Poverty Politics: Mayor Muriel Bowser -- Part IV of IV in 20-yr. Plan to Gentrify DC


Councilwoman Muriel Bowser won DC's Democratic mayoral primary yesterday. She will face off with Councilman David Catania (Independent – at-large) in November with him being a strong contender for the mayor's seat. I'm inclined to believe that Catania will do less harm to and possibly more good for the poor of our nation's capital than Bowser will do. But this is a Democratic city and since “Home Rule” was passed in 1973, the winner of the Democratic primary has become mayor. Pity.

But, as I said in my blog post yesterday, who becomes the chief executive doesn't determine the direction of the city. In much the same way that the primary job of the sheriff of Philadelphia is to evict people from their homes, the primary job of the mayor of Washington, DC is to push poor people out of the city through a mix of draconian policies. I see a 20-year plan which was devised by the business community behind closed doors coming to fruition. Mayor Anthony Williams (1999-2007) started the ball rolling. Mayor Adrian Fenty (2007-2011) was slightly more draconian toward the poor. Mayor Vince Gray (2011-2015) is the worst of the three. Unless she breaks the pattern, Ms. Bowser would be the fourth and final part of the business community's plan.

Muriel Bowser was a Fenty shoe-in. She was a personal friend of Fenty's who gained his council seat when he became mayor. All of this raises the question of which way Muriel Bowser will swing if she wins in November. Will she become anything like Adrian Fenty whose protege she is or continue the downward spiral by becoming even more draconian than Mayor Gray??? Even if she attempts to become “a woman apart”, she's liable to be bought and paid for by the behind-the-scenes but ever-powerful forces in the business community – and this in spite of her role in passing legislation to create a code of ethics for the DC Council. It therefore behooves the local advocacy community to court the present and most likely future mayors – Gray (71) so as to help him seal his legacy by doing good for the city's poor, thus checking another item off of his political bucket list; Bowser so as to prep her for the daunting task of assisting the city's poor and to feed her some ideas.

It is important to note that there was another primary election yesterday whose result more directly affects the city's poor. Ward 1 Councilman Jim Graham who chairs the Human Services Oversight Committee (a city-wide, at-large committee that oversees the delivery of social services to the poor) lost to political newby Brianne Nadeau. He also chairs the CCNV/Federal City Shelter Task Force which held its first meeting in October 2013, will be dissolved in July 2014 and will offer suggestions to the council and the lame-duck mayor as to what should be done to the facility and its 1,350 homeless people – slightly under one-fifth of DC's homeless population.

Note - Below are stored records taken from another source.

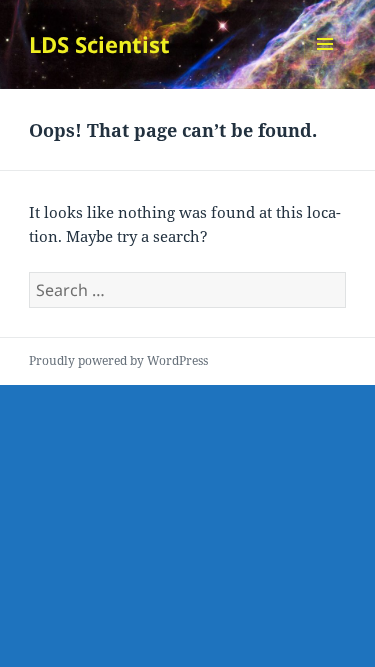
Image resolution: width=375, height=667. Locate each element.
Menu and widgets (325, 64)
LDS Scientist (99, 44)
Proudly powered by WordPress (118, 360)
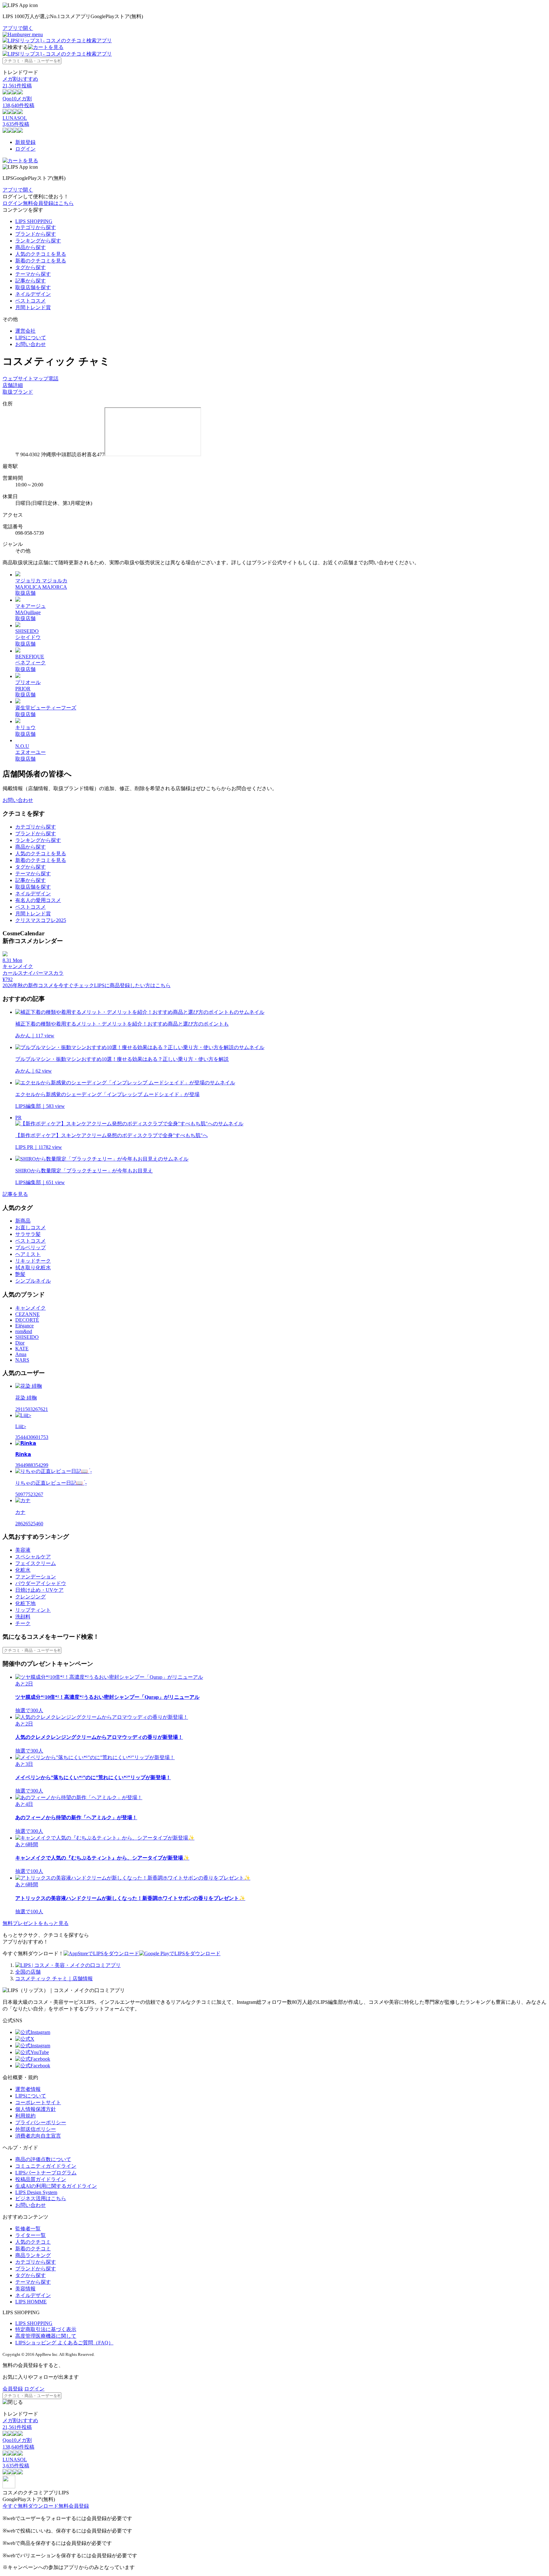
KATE (22, 1348)
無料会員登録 (73, 2506)
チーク (22, 1623)
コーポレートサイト (38, 2102)
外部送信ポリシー (35, 2129)
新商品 (22, 1221)
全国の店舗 (28, 1972)
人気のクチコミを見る (40, 254)
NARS (22, 1360)
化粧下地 (25, 1603)
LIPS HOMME (31, 2301)
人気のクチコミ (33, 2242)
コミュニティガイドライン (45, 2166)
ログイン (25, 149)
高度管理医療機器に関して (45, 2336)
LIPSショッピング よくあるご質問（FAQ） (64, 2342)
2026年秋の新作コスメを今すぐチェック (48, 985)
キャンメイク (30, 1308)
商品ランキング (33, 2255)
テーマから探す (33, 274)
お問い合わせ (30, 344)
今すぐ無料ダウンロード (30, 2506)
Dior (19, 1343)
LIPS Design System (36, 2192)
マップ (40, 378)
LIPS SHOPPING (33, 221)
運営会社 (25, 331)
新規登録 (25, 142)
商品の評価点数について (43, 2159)
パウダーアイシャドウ (40, 1583)
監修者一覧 (28, 2228)
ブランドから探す (35, 234)
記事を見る (15, 1194)
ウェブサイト (18, 378)
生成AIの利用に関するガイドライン (56, 2186)
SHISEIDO (27, 1337)
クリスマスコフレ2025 (40, 920)
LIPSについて (30, 337)
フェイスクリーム (35, 1563)
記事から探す (30, 280)
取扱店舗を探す (33, 287)
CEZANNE (27, 1314)
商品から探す (30, 247)
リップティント (33, 1610)
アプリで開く (18, 28)
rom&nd (23, 1331)
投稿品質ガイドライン (40, 2179)
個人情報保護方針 (35, 2109)
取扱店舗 (25, 593)
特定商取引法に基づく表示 (45, 2329)
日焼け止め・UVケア (39, 1590)
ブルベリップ (30, 1247)
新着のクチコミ (33, 2248)
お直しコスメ (30, 1227)
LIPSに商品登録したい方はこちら (132, 985)
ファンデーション (35, 1576)
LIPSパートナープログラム (46, 2172)
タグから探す (30, 267)
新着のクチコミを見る (40, 260)
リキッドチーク (33, 1261)
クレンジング (30, 1596)
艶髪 (20, 1274)
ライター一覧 (30, 2235)
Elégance (24, 1325)
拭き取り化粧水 (33, 1267)
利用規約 (25, 2115)
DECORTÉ (27, 1320)
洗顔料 (22, 1616)
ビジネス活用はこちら (40, 2198)
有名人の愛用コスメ (38, 900)
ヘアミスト (28, 1254)
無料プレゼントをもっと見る (36, 1923)
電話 (53, 378)
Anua (20, 1354)
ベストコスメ (30, 300)
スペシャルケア (33, 1556)
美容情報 (25, 2288)
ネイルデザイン (33, 294)
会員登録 (13, 2388)
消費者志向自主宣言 (38, 2136)
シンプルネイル (33, 1281)
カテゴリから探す (35, 227)
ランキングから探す (38, 240)
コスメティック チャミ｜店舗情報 (54, 1978)
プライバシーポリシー (40, 2122)
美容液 (22, 1550)
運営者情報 (28, 2089)
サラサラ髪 (28, 1234)
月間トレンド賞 (33, 307)
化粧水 (22, 1570)
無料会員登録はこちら (48, 203)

This raises a few questions: When the mayor receives the task force's recommendations, will he make a decision before leaving office??? Will the new mayor honor that decision or make a new one??? If the project is not budget-neutral, will the new council adequately fund the mayor's proposal???

But irrespective of who wins any of the races in November, the advocates need to inundate them with our demands, hold their feet to the fire and ensure that they keep their campaign promises. We need to step up our advocacy in other ways as well. Consider this analogy:

The average person eats four pounds of food per day. The government has been providing a certain poor person with one pound per day. The mayor decides to cut two more ounces from this pound but threatens to cut four. The advocates succeed at getting the council to return two ounces, bringing it to the figure that the mayor intended all along. These 14 ounces of food per day are still woefully inadequate but represent a smaller cut than was initially threatened. The advocates feel useful. The council seems effective at mitigating some of the mayor's draconian policies. The mayor seems less cruel and willing to budge. All of them maintain their employment. But the poor person still doesn't have anything close to what they need.

The point of the analogy is this: We need not compare the council's final decision (cutting two ounces) to the mayor's initial threat (cutting four ounces). We need to compare the final result (14 ounces of food/ day) to the actual need (four pounds/ day). Furthermore, we need to stop merely reacting to the mayor's budget and start putting forth our vision of a just city and what its poorest, most vulnerable citizens should have access to on any given day. Lets stop being reactive and start being pro-active. On that note, I'll be communicating with the aforementioned politicians within 24 hours so as to begin the conversation around how they'll serve the homeless for the remainder of this year on into next year.

Hhyperlinks to be added later, as I'm pressed for time.